Steric Demand and Rate‐determining Step for Photoenolization of Di‐ortho‐substituted Acetophenone Derivatives

Laser flash photolysis of ketone 1 in argon‐saturated methanol yields triplet biradical 1BR (τ = 63 ns) that intersystem crosses to form photoenols Z‐1P (λmax = 350 nm, τ ~ 10 μs) and E‐1P (λmax = 350 nm, τ > 6 ms). The activation barrier for Z‐1P re‐forming ketone 1 through a 1,5‐H shift was determined as 7.7 ± 0.3 kcal mol−1. In contrast, for ketone 2, which has a less sterically hindered carbonyl moiety, laser flash photolysis in argon‐saturated methanol revealed the formation of biradical 2BR (λmax = 330 nm, τ ~ 303 ns) that intersystem crosses to form photoenol E‐2P (λmax = 350 nm, τ > 42 μs), but photoenol Z‐2P was not detected.
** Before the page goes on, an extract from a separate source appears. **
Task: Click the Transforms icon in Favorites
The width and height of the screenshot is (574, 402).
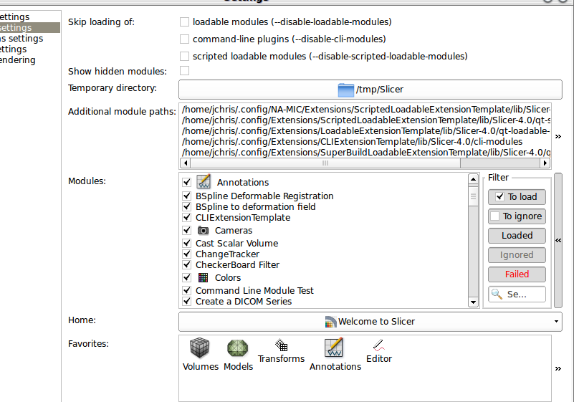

However, in more viscous basic H‐bond acceptor (BHA) solvent, such as hexamethylphosphoramide, triplet 2BR intersystem crosses to form both Z‐2P (λmax = 370 nm, τ ~ 1.5 μs) and E‐2P. Thus, laser flash photolysis of ketone 2 in methanol reveals that intersystem crossing from 2BR to form Z‐2P is slower than the 1,5‐H shift of Z‐2P, whereas in viscous BHA solvents, the 1,5‐H shift becomes slower than the intersystem crossing from 2BR to Z‐2P. Density functional theory and coupled cluster calculations were performed to support the reaction mechanisms for photoenolization of ketones 1 and 2. Determining whether intersystem crossing from biradicals 1BR and 2BR to form Z‐1P and Z‐2P, respectively, is slower than the 1,5‐H shift of Z‐2P and Z‐2P.